A very dear provider friend of mind voiced to me what many SWs lament about: that their standards in relationships have skyrocketed by having become SWs, and that finding partners who have done the kind of work that they have to do as part of their jobs, makes it frustrating to find a partner who has the emotional maturity to be with them.
In the meantime, I spend my time in session with whomever the provider, in trying to find ways to make them feel good, to take as little as possible, to be as kind and present and generous and attentive as possible, as undemanding as possible. I say ‘trying’ because I very often fail. But also trying because you cannot meet someone’s needs unless they make them known. And of course a great many providers don’t want to do that, for that is itself the kind of destabilizing breach that dooms a dynamic.
It is complex, to be sure. Having failed at it once in a spectacular way, and not ever wanting such an outcome, I spend a lot of energy in examining myself and my motivations to attempt to purge them of this contaminating influence. To leave ego out. To be a slave means to genuinely serve the other. But what if the other wants to just leave and be somewhere else, or if they want to just read a book while you do something else in the other room. That’s a tough one. I probably wouldn’t book again, even if it is what I ‘want’.
And so, I am brought full circle. Because by putting constraints on how a provider might manifest what I want, I must accept the terms that are philosophically inherent in the dynamic, to temporarily cede my agency to her.
Maybe some providers are more open than others to play in this way, to allow themselves more into a dynamic, to allow a client to genuinely meet some level of their needs.
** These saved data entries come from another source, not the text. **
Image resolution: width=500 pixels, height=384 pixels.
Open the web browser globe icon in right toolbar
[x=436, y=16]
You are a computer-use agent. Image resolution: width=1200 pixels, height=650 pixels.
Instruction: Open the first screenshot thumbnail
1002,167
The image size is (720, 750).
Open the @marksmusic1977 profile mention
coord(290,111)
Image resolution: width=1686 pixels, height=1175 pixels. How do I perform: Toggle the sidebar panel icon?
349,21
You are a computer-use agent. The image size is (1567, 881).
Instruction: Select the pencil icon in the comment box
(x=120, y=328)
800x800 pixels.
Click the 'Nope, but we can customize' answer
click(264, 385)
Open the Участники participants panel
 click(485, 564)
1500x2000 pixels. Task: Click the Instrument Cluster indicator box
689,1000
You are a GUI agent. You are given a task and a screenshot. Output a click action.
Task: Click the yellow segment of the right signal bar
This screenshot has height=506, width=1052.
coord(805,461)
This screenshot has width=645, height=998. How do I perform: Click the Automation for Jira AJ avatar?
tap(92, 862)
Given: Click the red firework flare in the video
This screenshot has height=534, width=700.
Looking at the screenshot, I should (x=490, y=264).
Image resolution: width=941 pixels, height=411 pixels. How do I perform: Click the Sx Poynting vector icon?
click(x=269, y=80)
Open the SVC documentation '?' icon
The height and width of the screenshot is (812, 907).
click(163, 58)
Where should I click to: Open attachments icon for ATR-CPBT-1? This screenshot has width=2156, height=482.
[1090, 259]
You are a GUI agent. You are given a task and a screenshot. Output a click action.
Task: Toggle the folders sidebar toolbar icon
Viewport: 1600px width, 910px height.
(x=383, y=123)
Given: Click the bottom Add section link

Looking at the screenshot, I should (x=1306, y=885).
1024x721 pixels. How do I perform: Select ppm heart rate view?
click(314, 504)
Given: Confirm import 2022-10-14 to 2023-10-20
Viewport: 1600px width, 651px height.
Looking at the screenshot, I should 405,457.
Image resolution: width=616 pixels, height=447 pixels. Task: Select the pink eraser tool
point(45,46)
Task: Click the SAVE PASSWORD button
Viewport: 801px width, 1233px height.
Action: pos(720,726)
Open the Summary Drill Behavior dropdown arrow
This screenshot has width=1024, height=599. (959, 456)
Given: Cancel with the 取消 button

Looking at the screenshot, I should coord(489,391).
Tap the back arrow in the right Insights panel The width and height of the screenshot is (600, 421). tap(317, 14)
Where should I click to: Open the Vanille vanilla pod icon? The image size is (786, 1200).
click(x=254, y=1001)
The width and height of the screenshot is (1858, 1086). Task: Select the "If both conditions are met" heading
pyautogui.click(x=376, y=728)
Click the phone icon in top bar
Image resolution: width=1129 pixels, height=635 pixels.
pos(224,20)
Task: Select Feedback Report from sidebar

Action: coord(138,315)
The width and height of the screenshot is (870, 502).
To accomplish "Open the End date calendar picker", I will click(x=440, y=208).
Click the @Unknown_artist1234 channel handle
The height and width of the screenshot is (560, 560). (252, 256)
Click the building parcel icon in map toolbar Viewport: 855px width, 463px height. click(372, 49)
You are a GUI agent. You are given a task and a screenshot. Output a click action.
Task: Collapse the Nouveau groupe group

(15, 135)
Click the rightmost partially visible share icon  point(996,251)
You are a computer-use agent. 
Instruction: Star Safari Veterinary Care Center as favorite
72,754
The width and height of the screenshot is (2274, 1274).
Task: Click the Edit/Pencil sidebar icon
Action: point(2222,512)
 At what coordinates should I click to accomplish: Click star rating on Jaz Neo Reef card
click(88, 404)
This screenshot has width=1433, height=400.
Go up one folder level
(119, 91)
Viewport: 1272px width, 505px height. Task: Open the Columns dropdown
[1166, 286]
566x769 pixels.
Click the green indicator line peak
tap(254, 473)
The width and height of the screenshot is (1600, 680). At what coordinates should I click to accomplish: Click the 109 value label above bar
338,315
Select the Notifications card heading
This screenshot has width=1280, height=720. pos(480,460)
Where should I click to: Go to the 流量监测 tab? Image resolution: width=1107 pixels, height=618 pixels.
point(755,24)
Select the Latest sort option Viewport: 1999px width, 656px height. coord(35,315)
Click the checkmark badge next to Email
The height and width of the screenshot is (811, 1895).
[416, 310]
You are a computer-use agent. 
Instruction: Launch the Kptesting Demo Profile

Or maybe they are just better at creating the illusion. It is almost certainly the latter. Rare is it that she would herself want what you are outside of the dynamic. She’ll let you know.
I don’t need to see providers, especially since I am going through a phase of being willing to sleep with pretty much any woman who expresses an interest in me. And I am loving this, also because it is teaching me again about having sex with people after so long in an un-physical marriage, but also because how different women connect and love is an endlessly fulfilling magical mystery story of desire and passion and sexiness. But being a provider and seeing a provider are feeding something in me which has left the building of my own sexual desire, my own ego needs. It is increasingly about unbridled fun, but it is also more and more about going to the edge and figuring out how to bring about ego death in all the ways it comes up, in all the ways I am forced to confront myself for good and bad.